• **WHAT TO PRODUCE**: Write out again the lines from the line with "How do I perform: View" up to and including the line with "Given: Click the", exactly as they stand below, and skip any picture.

===== PROVIDED DATA =====

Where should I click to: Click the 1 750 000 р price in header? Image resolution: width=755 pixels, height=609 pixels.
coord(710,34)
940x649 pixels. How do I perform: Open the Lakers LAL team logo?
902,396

=====
===== PROVIDED DATA =====

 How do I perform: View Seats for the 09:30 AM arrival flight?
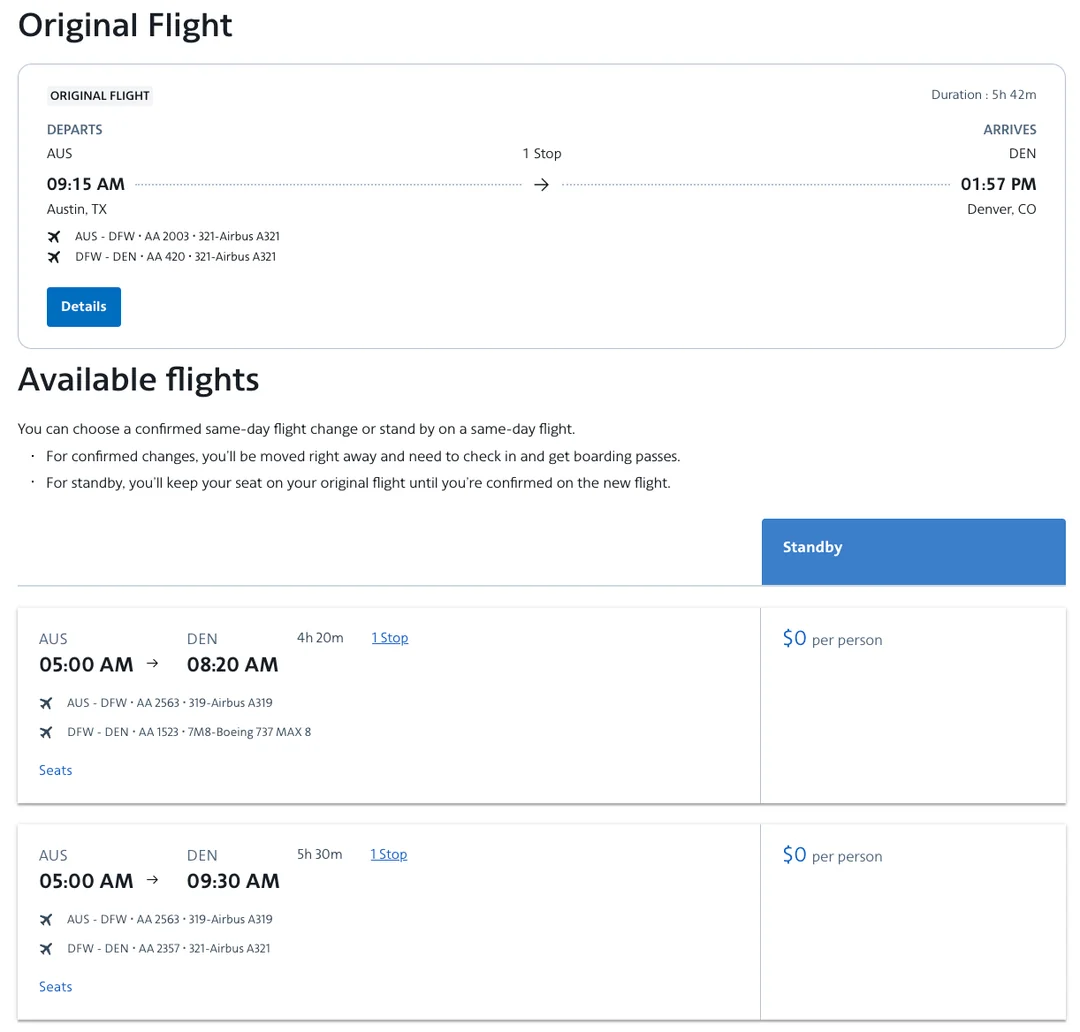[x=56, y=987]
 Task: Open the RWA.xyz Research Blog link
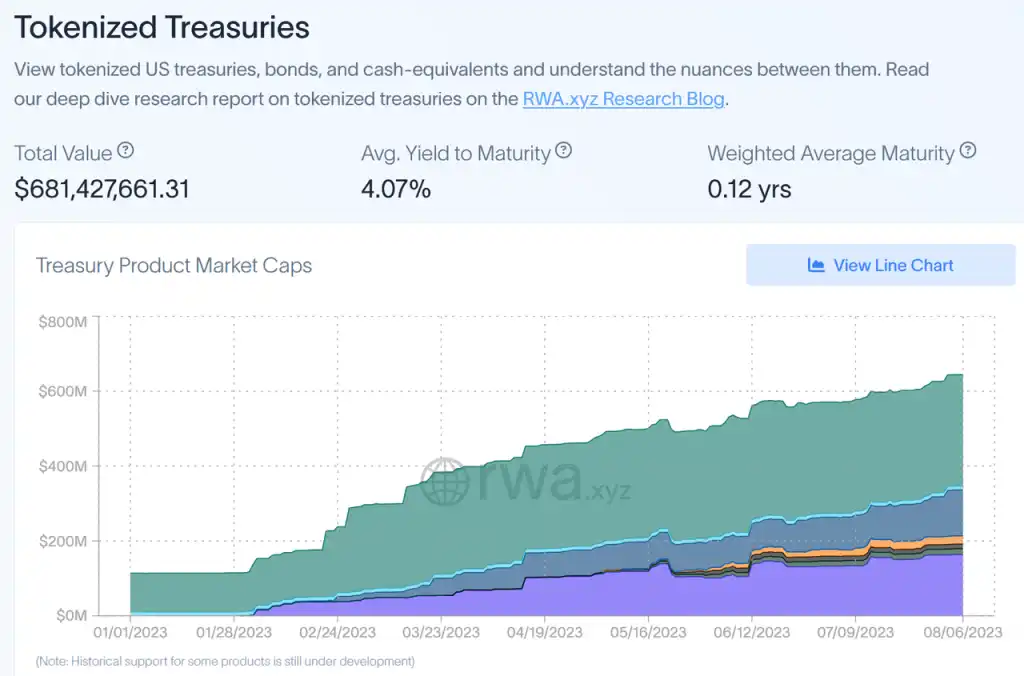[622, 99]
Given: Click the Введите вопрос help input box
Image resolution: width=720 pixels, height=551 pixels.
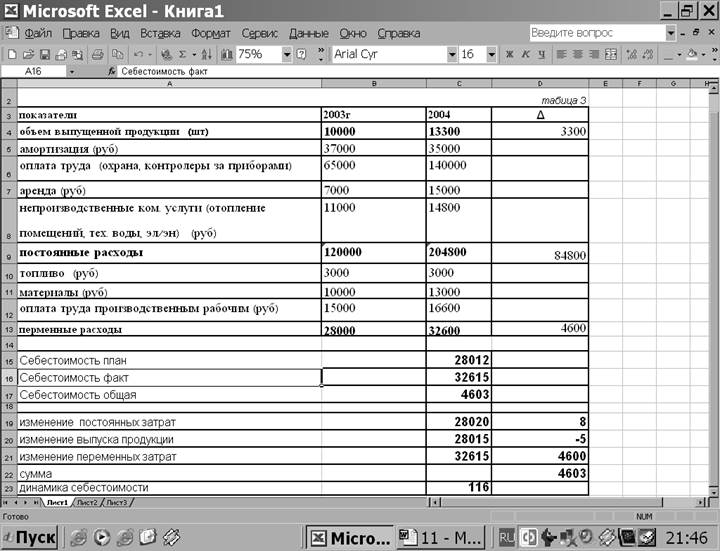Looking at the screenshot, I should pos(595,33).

=====
===== PROVIDED DATA =====

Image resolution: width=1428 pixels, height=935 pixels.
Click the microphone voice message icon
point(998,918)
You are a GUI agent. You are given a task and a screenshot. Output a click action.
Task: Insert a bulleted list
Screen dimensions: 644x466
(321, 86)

=====

• **SOLUTION**:
 How do I perform: View Seats for the 09:30 AM arrival flight?
[x=56, y=987]
 Task: Open the RWA.xyz Research Blog link
[622, 99]
Given: Click the Введите вопрос help input box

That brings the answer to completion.